While Catholics can, in good conscience, disagree over political approaches (provided we agree about what our Church teaches is the proper end of government and the social order), we can never stoop to the levels of the political game which would allow us to behave unethically. As Canon 220 reminds us, malisciously maligning someone's reputation to score political points is absolutely unethical.

As for Obama's full name, Barack Hussein Obama, I cite William Shakespear: "A rose by any other name would smell as sweet."

rafaelmarie said...

ATTENTION ALL CATHOLICS VOTERS................

Latae sententiae excommunicattion triggered when any Catholic supports intrinsically evil acts (abortion, euthanasia, same-sex marriage, etc).

Any Catholic who is in favor of intrinsically evil things (abortion, euthanasia, same-sex marriage, etc), votes for them, or otherwise funds or furthers their cause, cannot remain Catholic in fact.
Catholics must adhere to Catholic teaching or run the risk of separating themselves from the Body of Christ. In such egregious and chronic cases of gross moral evil such as instituting and perpetuating abortion and the structures of sin that surround it, it is quite probable that such Catholics are excommunicated in virtue of the acts themselves. A latae sententiae (automatic) excommunication is likely triggered when they support, enable, and perpetuate such obvious and egregious evil (Cf. Code of Canon Law, Canons 1364, 1398; Canon 1329, par,#2). They are in turn forbidden from approaching the sacraments as the result (Cf. Catechism of Catholic Church # 1463).

These persons must undoubtedly think that a fetus is not a human being. If they did, would they authorize and enable the wholesale and on demand execution of tens of millions of the most innocent human beings in their mothers’ wombs? If they think that there is not a human being in the womb, then they do not believe what the Church believes, and that belief is not optional. Such a rejection of so fundamental a truth is tantamount of heresy (Cf.
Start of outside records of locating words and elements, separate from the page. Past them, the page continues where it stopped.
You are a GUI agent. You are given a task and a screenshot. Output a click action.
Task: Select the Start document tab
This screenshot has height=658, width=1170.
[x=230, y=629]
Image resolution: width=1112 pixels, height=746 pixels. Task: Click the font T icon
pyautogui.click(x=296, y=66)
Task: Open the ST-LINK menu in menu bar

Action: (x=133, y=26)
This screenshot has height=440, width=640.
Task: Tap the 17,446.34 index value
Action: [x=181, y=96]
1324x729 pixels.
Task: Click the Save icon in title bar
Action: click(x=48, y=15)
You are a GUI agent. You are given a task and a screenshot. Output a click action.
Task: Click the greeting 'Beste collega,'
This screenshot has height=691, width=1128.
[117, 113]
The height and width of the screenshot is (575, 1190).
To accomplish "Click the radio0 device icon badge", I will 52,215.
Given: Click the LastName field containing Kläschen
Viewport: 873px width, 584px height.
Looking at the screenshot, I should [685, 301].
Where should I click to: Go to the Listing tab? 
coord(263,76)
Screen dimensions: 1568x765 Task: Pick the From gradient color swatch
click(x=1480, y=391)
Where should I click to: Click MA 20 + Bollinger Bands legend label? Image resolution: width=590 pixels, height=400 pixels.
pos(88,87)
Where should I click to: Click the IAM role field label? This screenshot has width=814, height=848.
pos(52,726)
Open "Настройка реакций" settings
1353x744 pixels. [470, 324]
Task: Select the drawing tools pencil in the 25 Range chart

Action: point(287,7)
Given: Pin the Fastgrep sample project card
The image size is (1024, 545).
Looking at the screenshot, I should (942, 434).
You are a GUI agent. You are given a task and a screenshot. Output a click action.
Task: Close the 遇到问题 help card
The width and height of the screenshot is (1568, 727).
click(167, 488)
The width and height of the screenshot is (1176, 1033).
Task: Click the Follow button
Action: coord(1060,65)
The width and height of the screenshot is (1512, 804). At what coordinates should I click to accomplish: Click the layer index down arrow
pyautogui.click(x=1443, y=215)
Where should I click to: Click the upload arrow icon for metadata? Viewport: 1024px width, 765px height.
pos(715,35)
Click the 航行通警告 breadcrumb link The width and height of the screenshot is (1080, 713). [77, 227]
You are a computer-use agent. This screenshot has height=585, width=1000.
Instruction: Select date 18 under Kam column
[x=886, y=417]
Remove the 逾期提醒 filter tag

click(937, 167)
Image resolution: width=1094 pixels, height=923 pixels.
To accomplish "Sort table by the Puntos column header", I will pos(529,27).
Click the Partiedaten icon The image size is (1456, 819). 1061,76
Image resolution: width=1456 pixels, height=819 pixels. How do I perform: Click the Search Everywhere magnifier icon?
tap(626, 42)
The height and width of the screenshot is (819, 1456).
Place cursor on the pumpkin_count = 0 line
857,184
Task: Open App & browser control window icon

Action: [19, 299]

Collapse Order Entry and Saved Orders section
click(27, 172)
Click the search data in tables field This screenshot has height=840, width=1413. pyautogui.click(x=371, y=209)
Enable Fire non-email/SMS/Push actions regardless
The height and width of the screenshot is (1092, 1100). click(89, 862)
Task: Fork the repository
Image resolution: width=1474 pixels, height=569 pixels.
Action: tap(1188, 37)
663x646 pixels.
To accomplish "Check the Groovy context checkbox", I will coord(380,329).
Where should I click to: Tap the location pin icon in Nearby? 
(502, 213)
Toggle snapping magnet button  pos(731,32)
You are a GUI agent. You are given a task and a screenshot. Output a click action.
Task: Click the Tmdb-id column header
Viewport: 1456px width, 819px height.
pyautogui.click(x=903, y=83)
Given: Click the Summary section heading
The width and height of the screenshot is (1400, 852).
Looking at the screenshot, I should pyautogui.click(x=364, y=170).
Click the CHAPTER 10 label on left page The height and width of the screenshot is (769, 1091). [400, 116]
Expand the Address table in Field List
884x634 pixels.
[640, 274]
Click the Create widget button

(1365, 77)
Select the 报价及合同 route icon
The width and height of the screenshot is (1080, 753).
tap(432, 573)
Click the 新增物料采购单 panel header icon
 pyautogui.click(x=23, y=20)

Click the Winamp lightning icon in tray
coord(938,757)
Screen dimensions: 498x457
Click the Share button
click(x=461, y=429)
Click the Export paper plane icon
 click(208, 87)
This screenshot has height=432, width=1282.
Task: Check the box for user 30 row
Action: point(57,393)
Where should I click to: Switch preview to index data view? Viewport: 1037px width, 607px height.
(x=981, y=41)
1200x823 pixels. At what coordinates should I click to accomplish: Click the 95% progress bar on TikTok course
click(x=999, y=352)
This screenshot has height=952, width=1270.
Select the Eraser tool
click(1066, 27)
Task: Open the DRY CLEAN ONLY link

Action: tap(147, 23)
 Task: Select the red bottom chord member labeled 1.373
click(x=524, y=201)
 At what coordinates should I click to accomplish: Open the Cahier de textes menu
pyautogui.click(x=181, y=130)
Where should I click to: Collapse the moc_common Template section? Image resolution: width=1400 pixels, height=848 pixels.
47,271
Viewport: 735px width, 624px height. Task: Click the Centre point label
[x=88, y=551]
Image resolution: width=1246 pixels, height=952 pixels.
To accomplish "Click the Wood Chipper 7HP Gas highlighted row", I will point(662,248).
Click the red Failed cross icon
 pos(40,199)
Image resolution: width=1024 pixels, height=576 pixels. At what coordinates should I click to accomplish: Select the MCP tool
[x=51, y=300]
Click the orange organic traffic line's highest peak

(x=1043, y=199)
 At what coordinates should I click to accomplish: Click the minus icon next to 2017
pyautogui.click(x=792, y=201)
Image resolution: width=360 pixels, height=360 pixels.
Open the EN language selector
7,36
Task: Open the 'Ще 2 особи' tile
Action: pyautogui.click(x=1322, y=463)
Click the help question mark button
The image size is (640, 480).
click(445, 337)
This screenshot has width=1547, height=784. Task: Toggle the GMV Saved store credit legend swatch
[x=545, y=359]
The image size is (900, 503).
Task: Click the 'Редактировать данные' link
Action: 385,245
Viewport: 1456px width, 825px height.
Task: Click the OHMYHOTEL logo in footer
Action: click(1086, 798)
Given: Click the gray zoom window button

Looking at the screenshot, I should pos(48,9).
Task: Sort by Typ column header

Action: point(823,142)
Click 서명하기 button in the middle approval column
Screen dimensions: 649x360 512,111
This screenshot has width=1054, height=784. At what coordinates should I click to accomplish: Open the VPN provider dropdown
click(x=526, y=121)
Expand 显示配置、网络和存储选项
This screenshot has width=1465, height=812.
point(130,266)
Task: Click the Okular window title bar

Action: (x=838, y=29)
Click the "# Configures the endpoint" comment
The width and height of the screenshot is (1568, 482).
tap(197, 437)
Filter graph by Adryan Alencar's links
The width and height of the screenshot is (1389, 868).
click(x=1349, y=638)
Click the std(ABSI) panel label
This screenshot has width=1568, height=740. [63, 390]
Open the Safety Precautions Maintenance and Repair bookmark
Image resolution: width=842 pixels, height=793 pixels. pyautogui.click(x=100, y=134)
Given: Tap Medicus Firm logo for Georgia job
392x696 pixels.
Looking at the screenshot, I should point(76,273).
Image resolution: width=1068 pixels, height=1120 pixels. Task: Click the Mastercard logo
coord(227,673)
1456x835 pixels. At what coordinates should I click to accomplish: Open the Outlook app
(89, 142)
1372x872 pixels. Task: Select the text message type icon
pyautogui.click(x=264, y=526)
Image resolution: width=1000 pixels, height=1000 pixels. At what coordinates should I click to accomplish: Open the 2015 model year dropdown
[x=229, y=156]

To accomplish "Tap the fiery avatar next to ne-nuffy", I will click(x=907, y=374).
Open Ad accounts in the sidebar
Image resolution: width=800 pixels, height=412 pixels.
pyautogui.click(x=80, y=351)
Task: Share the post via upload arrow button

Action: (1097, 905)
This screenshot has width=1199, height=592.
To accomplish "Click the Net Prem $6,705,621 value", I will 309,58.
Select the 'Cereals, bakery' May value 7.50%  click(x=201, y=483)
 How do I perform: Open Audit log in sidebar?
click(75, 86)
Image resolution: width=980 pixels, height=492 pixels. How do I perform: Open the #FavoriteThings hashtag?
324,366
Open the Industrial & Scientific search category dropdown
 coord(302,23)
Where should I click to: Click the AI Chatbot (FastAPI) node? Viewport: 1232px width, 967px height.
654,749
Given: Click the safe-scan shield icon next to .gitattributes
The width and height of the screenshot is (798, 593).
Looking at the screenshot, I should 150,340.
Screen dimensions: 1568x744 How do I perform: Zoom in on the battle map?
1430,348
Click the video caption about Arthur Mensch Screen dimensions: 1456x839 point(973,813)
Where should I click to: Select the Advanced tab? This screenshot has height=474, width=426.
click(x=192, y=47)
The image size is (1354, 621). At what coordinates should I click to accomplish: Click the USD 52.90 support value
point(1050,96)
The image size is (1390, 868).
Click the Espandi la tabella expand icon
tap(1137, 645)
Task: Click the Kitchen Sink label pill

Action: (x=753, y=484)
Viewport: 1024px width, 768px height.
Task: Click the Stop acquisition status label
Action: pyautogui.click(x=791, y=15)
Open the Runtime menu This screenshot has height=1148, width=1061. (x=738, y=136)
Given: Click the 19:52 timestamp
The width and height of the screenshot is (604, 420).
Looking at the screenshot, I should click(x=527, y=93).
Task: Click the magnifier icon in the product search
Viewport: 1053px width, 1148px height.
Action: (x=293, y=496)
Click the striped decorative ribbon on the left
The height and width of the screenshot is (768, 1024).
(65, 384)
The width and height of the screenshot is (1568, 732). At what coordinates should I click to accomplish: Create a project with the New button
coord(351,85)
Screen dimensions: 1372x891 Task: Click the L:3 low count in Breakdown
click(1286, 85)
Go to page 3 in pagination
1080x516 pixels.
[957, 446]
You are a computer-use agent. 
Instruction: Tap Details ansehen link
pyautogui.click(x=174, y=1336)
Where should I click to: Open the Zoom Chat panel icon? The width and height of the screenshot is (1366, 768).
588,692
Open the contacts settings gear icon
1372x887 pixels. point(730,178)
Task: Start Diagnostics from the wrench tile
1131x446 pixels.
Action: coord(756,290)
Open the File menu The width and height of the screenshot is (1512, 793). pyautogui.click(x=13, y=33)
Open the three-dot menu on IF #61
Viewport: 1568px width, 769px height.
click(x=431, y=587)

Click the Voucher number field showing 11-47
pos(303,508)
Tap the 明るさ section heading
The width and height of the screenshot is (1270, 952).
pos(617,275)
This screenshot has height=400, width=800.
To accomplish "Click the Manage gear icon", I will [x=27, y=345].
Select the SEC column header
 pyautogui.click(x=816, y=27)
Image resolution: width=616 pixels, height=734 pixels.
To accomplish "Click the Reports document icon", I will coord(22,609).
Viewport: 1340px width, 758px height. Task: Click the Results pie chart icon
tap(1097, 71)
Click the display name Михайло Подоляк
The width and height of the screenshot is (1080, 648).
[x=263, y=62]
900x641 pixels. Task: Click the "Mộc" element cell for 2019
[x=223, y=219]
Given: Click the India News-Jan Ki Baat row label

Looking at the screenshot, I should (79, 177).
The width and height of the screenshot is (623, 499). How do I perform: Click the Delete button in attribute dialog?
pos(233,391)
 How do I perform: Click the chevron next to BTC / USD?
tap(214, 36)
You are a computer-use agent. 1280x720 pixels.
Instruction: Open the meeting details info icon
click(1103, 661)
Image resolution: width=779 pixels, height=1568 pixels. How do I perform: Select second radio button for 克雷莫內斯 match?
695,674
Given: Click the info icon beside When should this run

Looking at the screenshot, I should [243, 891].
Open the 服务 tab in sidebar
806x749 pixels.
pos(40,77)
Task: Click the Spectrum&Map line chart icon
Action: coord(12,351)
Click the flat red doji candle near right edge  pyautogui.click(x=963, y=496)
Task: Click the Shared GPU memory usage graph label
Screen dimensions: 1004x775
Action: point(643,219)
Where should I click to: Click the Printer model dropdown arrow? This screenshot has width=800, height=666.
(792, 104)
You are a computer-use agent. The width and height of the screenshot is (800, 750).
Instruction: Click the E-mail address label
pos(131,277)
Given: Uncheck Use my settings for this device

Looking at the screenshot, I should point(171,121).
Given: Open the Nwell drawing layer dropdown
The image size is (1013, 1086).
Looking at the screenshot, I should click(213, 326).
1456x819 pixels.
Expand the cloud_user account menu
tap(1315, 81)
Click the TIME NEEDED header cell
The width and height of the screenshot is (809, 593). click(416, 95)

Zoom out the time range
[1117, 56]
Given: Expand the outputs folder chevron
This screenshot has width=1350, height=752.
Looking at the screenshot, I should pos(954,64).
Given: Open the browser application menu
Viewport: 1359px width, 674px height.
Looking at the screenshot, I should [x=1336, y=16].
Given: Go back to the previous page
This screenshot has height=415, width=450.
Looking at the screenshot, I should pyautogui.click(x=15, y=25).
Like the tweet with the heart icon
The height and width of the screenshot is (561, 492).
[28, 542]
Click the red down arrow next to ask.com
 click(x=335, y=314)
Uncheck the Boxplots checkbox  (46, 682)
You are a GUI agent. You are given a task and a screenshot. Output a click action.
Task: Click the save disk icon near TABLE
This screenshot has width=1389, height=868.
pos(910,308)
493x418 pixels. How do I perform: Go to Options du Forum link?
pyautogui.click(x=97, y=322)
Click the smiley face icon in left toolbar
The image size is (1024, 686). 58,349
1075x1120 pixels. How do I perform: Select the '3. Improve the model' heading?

Catechism of the Catholic Church # 2089), the automatic penalty for which is excommunication (Cf Code of Canon Law # 1364). No further act of a bishop is required either, since the act of unbelief in itself is what triggers the severing of the members from the Body of Christ. If, on the contrary, they think that indeed there is a human being in the womb, they are in a worse position, having knowingly and willingly fostered, facilitated, and perpetuated a human holocaust of unthinkable proportions.

If there is ignorance, instruct the ignorant. If there is obstinacy, exact the canonical penalty. To fail to do so results not only in ignorance and obstinacy, but negligence and permissiveness: the fertile soil in which a degenerating culture can multiply its errors, bear evil fruit, and die. Religious leaders are in a unique position to influence the nation and the world for the better by calling their people to high moral standards. Failure to do so ultimately results in disaster, for the moral demise of a nation always precedes the ultimate demise of a nation.

Among some Church leaders there is an understandable fear of acting decisively, now. This is, obviously, because the pain of the recent sex abuse scandals is so fresh in the mind of a rightfully indignant public. However, if the Church should fail to exercise her solemn pastoral duty at such a critical moment in history, it is likely that this further lack of decisive action will prove fatal for the last vestiges of respect remaining for the leadership of the Church. Because we at times may have failed to act appropriately and decisively in one matter shouldn’t mean that we never act.

There is no excuse whatever for a Catholic politician who supports morally outrageous perversions of authentic justice such as abortion, partial-birth abortion, euthanasia, human cloning, and same-sex marriage. The hierarchy of the Church ultimately must severely censure them and make such censure public. The sin is egregious and public. The redress must be commensurately severe and public, precisely because of that.

Consider yourselves warned!!!

You have a moral obligation to spread the word!
--
Yours in Jesus through Mary and Joseph, accompanied by St. Philomena,
rafaelmarie

Anonymous said...

My dear child, rafaelmarie,

You are a nut-job if there ever was one.